At one point, Stanford’s Salviati-Camerino collection boasted more than 450 pieces, but the 1906 earthquake shattered many of them. Others were sold to pay for the museum’s restoration after the disaster. Today, the museum owns 245 works.

Dragons, seahorses, dolphins and other elaborate mythological creatures adorn the goblets, bottles and bowls that will be on view through December 29. The collection is “rich in superstars,” says Sheldon Barr, author of Venetian Glass: Confections in Glass, 1855-1914. He calls it a “freeze-frame” of Venetian glass production of the period.
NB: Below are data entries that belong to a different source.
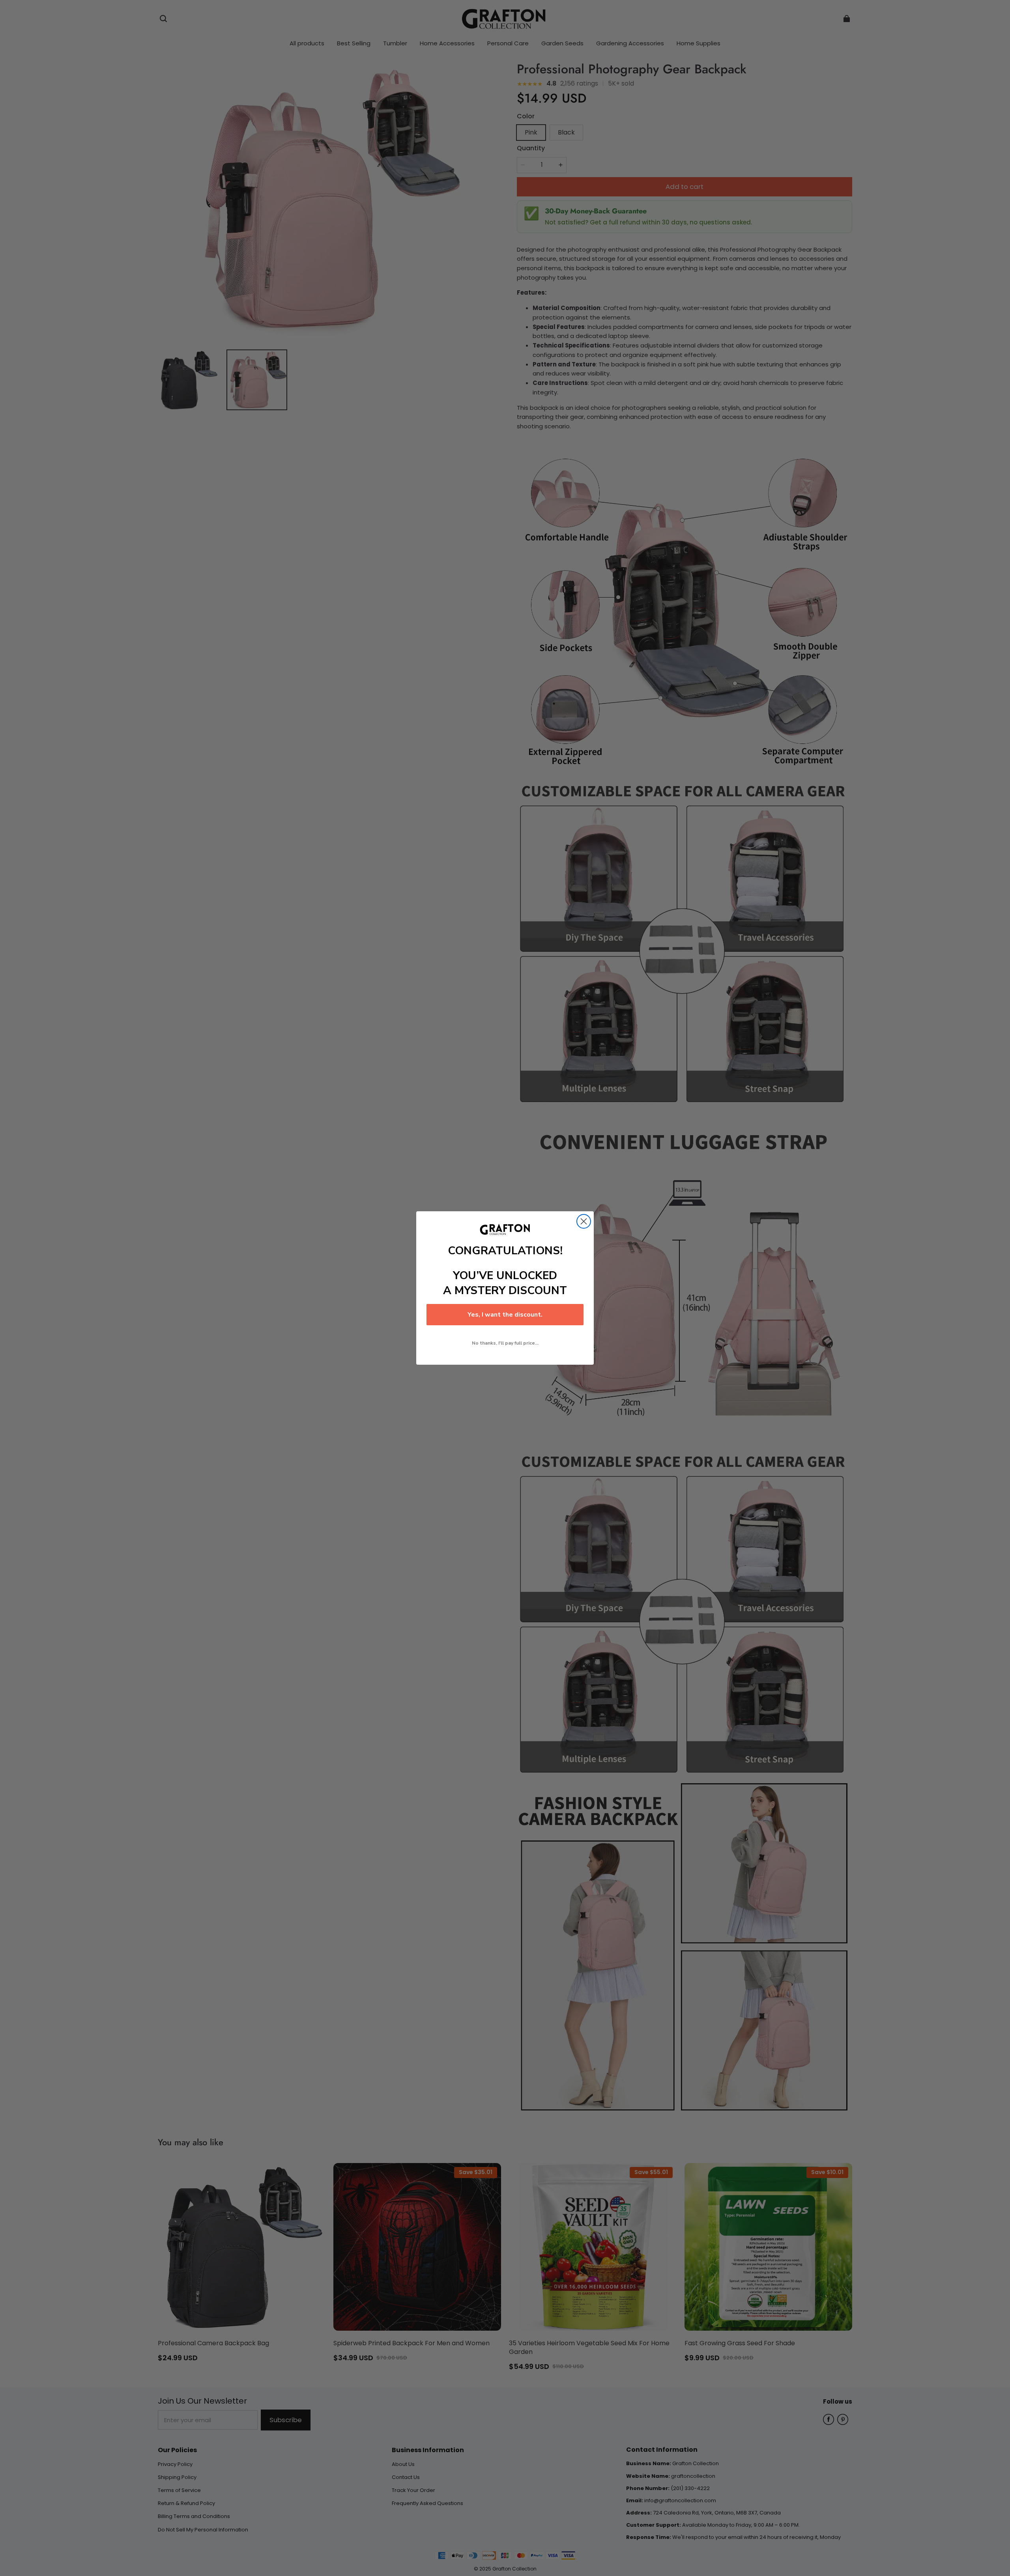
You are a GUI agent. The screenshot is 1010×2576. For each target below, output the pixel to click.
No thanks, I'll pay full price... (505, 1343)
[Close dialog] (584, 1221)
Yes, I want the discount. (505, 1314)
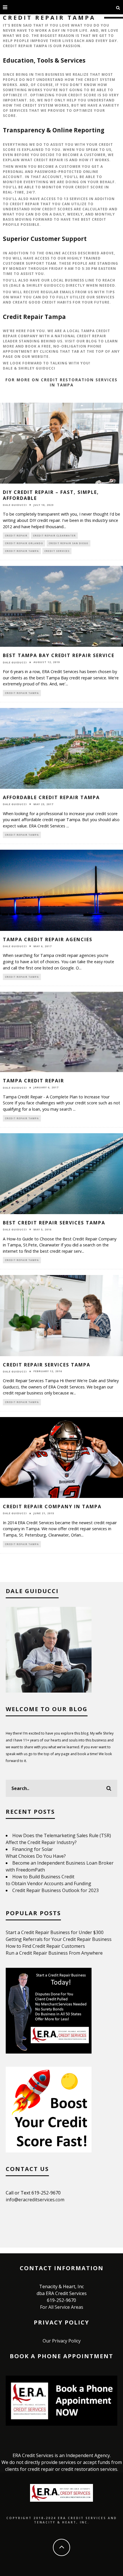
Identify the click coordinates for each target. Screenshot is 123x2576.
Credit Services (57, 550)
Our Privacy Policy (62, 2341)
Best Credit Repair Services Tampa (54, 1223)
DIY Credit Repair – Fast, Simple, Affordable (51, 495)
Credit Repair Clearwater (54, 535)
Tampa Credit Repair (33, 1081)
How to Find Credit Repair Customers (45, 1946)
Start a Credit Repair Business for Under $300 (55, 1932)
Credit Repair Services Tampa (46, 1365)
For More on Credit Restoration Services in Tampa (61, 382)
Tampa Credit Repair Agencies (47, 939)
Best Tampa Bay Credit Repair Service (58, 655)
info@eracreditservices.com (35, 2199)
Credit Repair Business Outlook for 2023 (55, 1890)
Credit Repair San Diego (68, 543)
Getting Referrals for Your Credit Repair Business (59, 1939)
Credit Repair (16, 535)
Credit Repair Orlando (24, 543)
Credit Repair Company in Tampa (52, 1506)
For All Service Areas (61, 2307)
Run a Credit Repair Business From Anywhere (54, 1953)
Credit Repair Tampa (22, 550)
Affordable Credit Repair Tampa (51, 797)
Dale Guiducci (15, 505)
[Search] (118, 7)
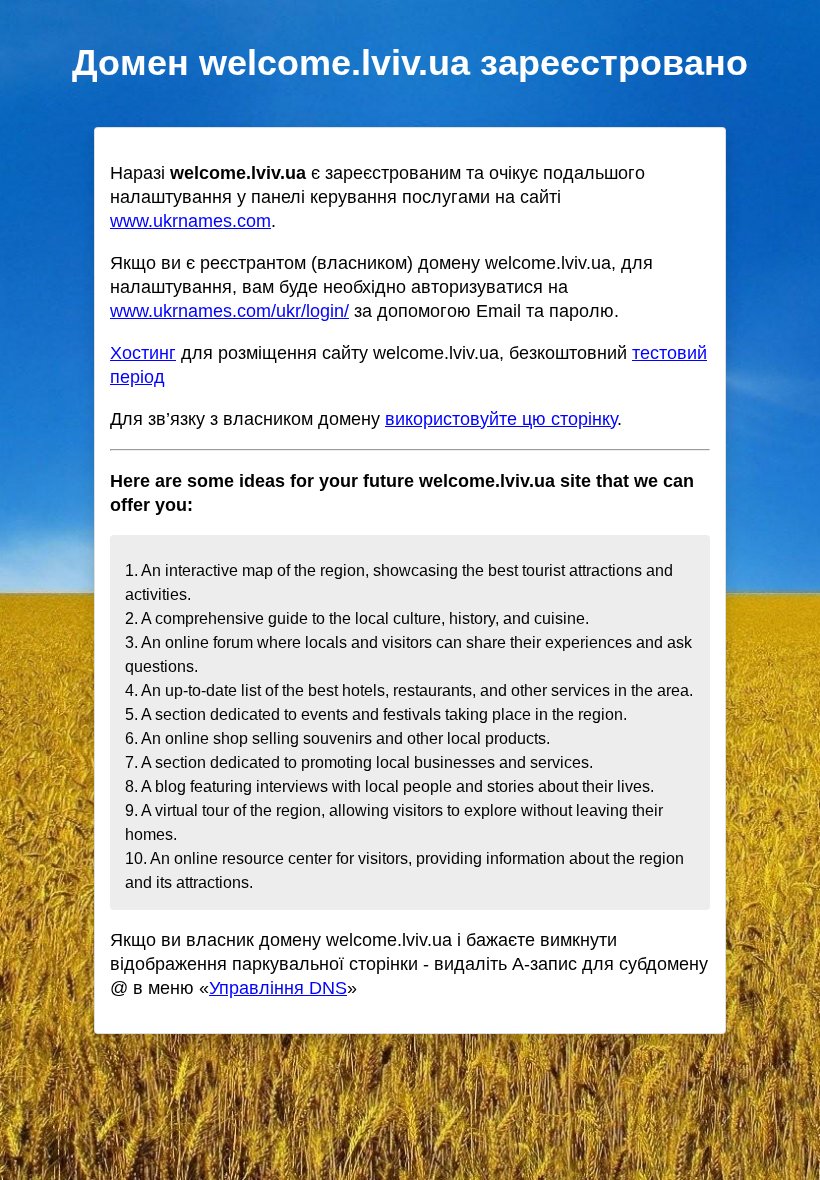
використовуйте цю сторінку (501, 419)
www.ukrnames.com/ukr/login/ (229, 311)
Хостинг (143, 353)
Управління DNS (278, 988)
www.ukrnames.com (190, 221)
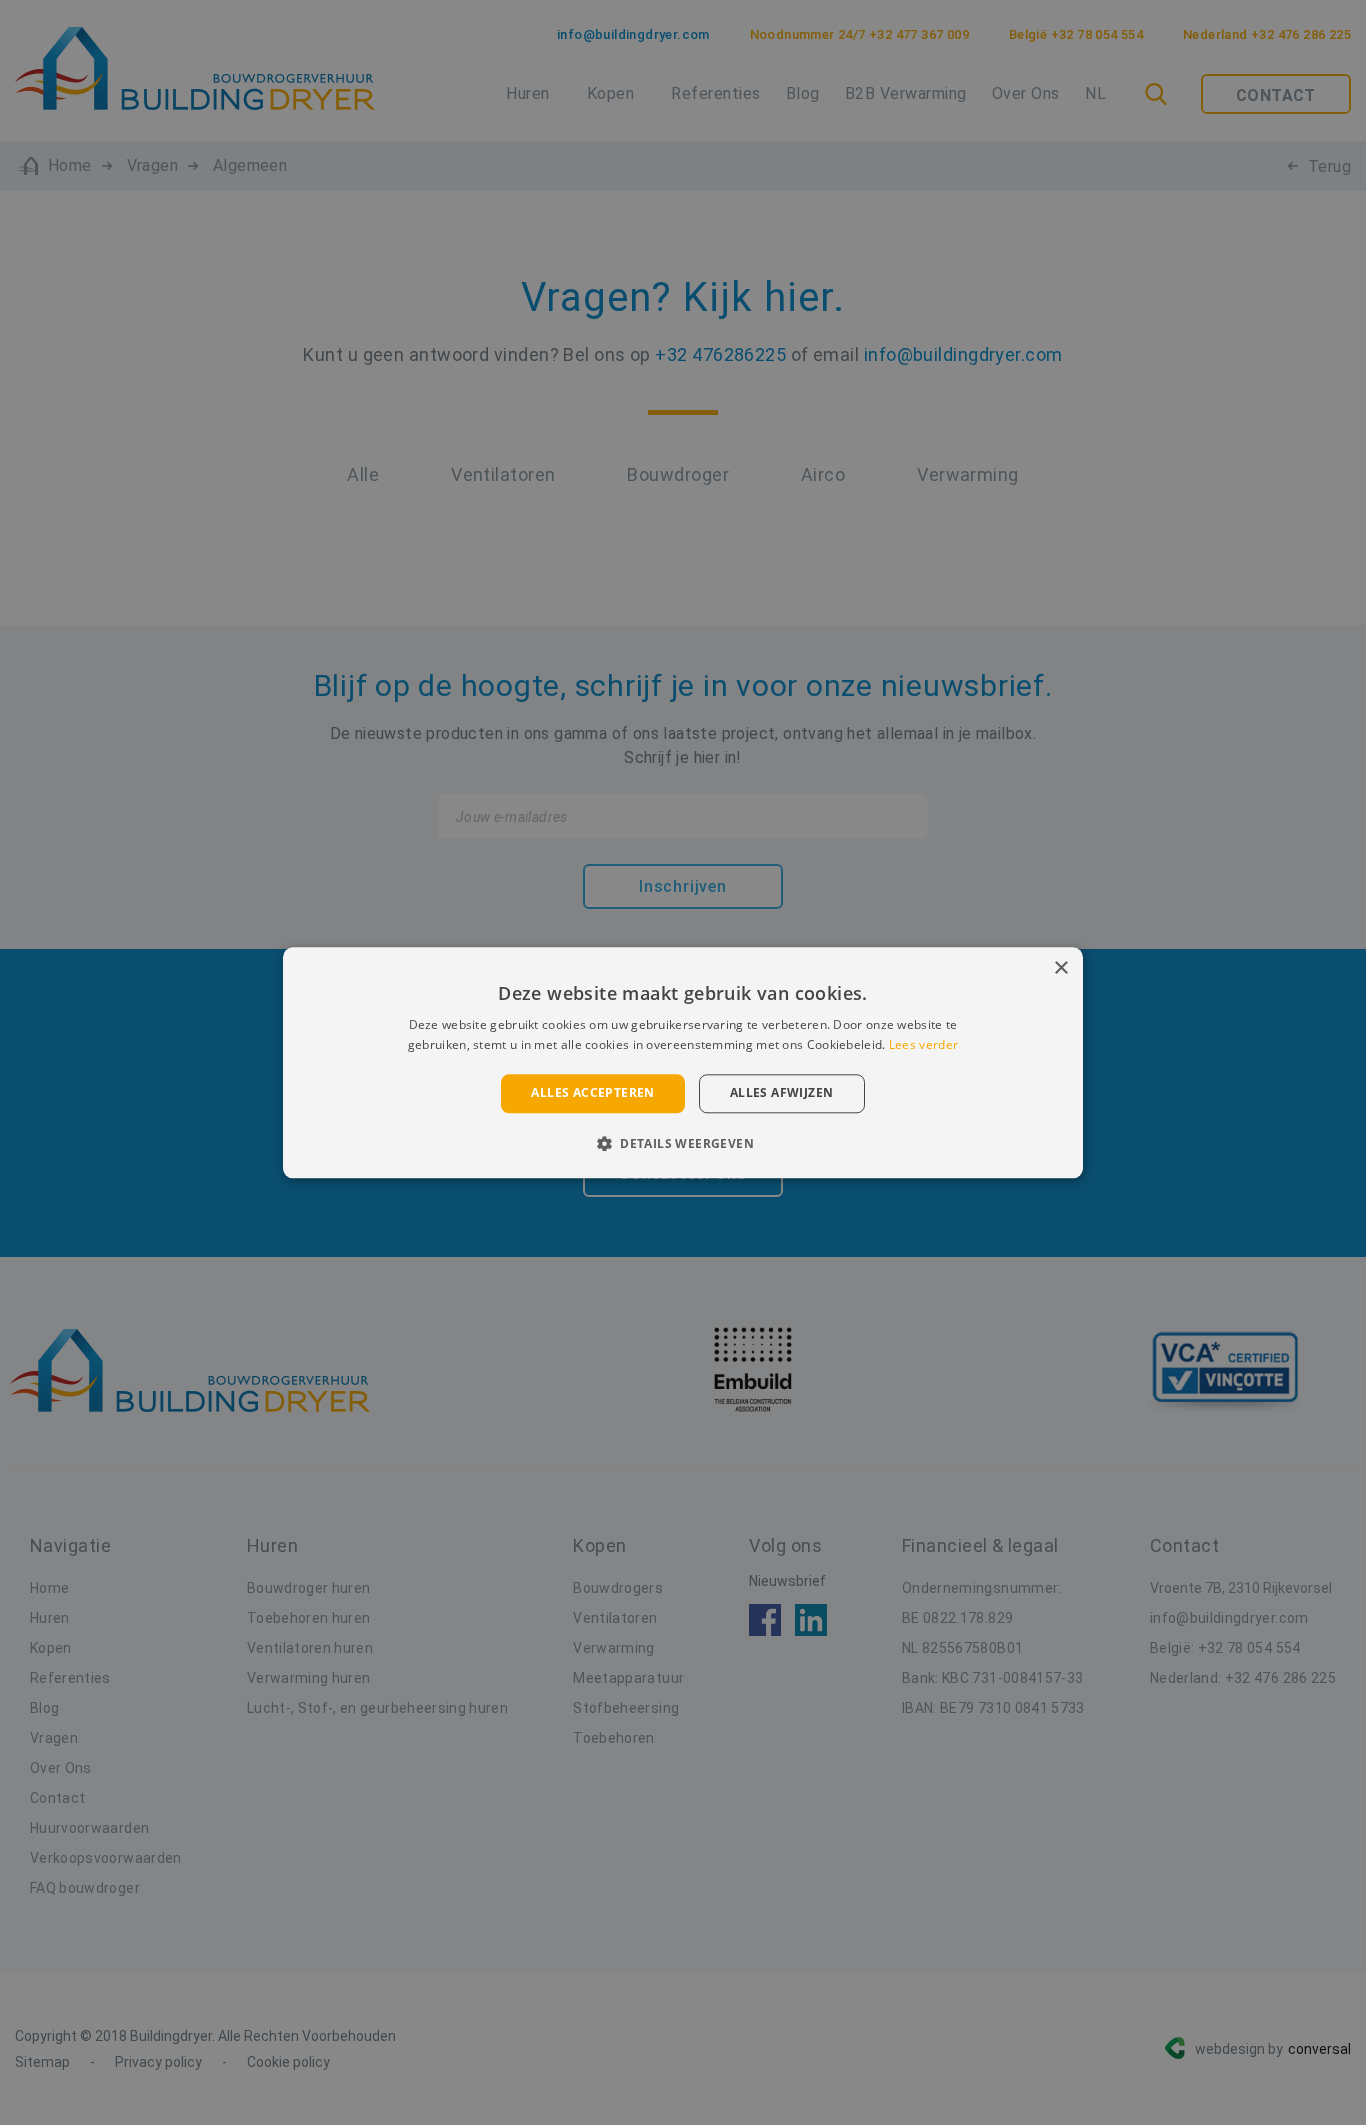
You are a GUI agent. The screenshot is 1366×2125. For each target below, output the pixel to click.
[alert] (683, 1062)
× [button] (1060, 968)
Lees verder (923, 1044)
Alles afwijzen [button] (782, 1093)
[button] (683, 1143)
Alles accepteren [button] (592, 1093)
Though glassblowing dates back more than two millennia to the Roman Empire, and the craft thrived in Venice from the Middle Ages until the early 1800s, Antonio Salviati reinvigorated the Venetian industry in the late 19th century. A lawyer and entrepreneur, he started creating small glass tiles, or tesserae, for mosaics, gaining international recognition for restoring Venice’s Basilica of San Marco. Later, the firm won awards at world’s fairs and began selling to Tiffany and the Metropolitan Museum of Art in New York.

Salviati required his craftsmen to study ancient and Renaissance glassblowing on the nearby island of Murano, the center of the Venetian glass industry, which reached its apex in the 16th and 17th centuries. Using traditional tools such as blowpipe and pincers, marver, shears and pontil, the Murano artisans were “free and fanciful,” according to Carol Osborne, PhD ’79, former associate director and chief curator of the Stanford Museum and guest curator for this exhibition. They experimented with techniques, styles and colors, molding the glass—created in furnaces by melting silica, soda and manganese dioxide—into complex gossamer creations.

Salviati’s artisans excelled at centuries-old glassmaking techniques, Barr says, but they were innovators, too—mixing their own colors and using sodium-based glass for its lightness and ease of manipulation. No matter how many distinct parts went into a piece, they fused them into one integral object, he says. In contrast, many artisans today use premixed colors and heavy lead-based glass, and they glue their creations together. “A real cop-out,” Barr sniffs.

But the Venetian tradition still exerts an influence on contemporary artists such as Dale Chihuly, a native of Tacoma, Wash., who studied glass in Murano. Chihuly “made the art world accept glass as a viable medium for making art,” says Patrick Maveety, ’51, MA ’75, Stanford’s emeritus curator of Asian Art.

Maveety is guest curator for a Cantor Center exhibit accompanying the Salviati-Camerino show. “Contemporary Reflections of Venetian Glass” will include pieces by Chihuly and Stephen Rolfe Powell, among others.

Unlike the more diminutive Salviati goblets and vases, a couple of these works are more than 2 feet high and 3 feet long. What does a Venetian aficionado think of the contemporary glassblowers? “Bigger isn’t always better,” Barr replies.